La psychanalyse
Quand ce que nous vivons rencontre ce que nous ignorons encore de nous-mêmes

La psychanalyse commence presque toujours par quelque chose de très simple : une parole.

Une personne parle de ce qui lui arrive, de ce qui l'inquiète, de ce qui se répète dans sa vie. Elle raconte un amour, une séparation, une peur, un conflit, un sentiment d'échec, une solitude, un désir qu'elle comprend mal. Parfois, elle raconte un rêve.

Et petit à petit, en parlant, quelque chose se met à apparaître. Une expression revient sans cesse. Un souvenir surgit là où on ne l'attendait pas. Une contradiction se dessine. Un silence prend soudain de l'importance. Un rêve fait étrangement écho à une situation présente. Ce qui semblait n'avoir aucun rapport commence à former une histoire.

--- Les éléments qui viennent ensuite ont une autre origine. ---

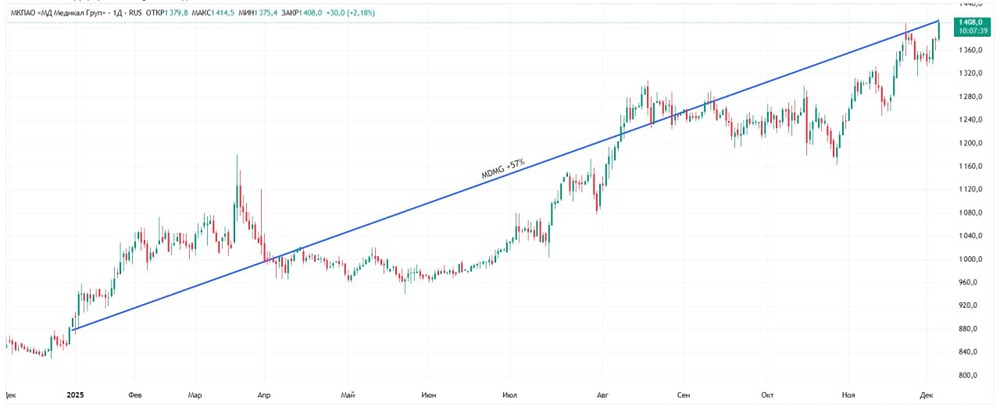The width and height of the screenshot is (1000, 414).
Task: Select the blue trend line text MDMG +57%
Action: coord(504,167)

C'est exactement là que la psychanalyse s'intéresse : à ce que nous savons de nous-mêmes, mais aussi — surtout — à ce qui agit en nous sans qu'on le sache.

Freud : la vie psychique a plusieurs scènes

Avec Sigmund Freud apparaît une idée qui va bouleverser notre façon de penser l'être humain : notre conscience n'est qu'une partie de notre vie psychique. Il y a autre chose, en dessous, qui agit sans qu'on s'en rende compte.

Freud cherche alors à comprendre comment cette vie psychique s'organise.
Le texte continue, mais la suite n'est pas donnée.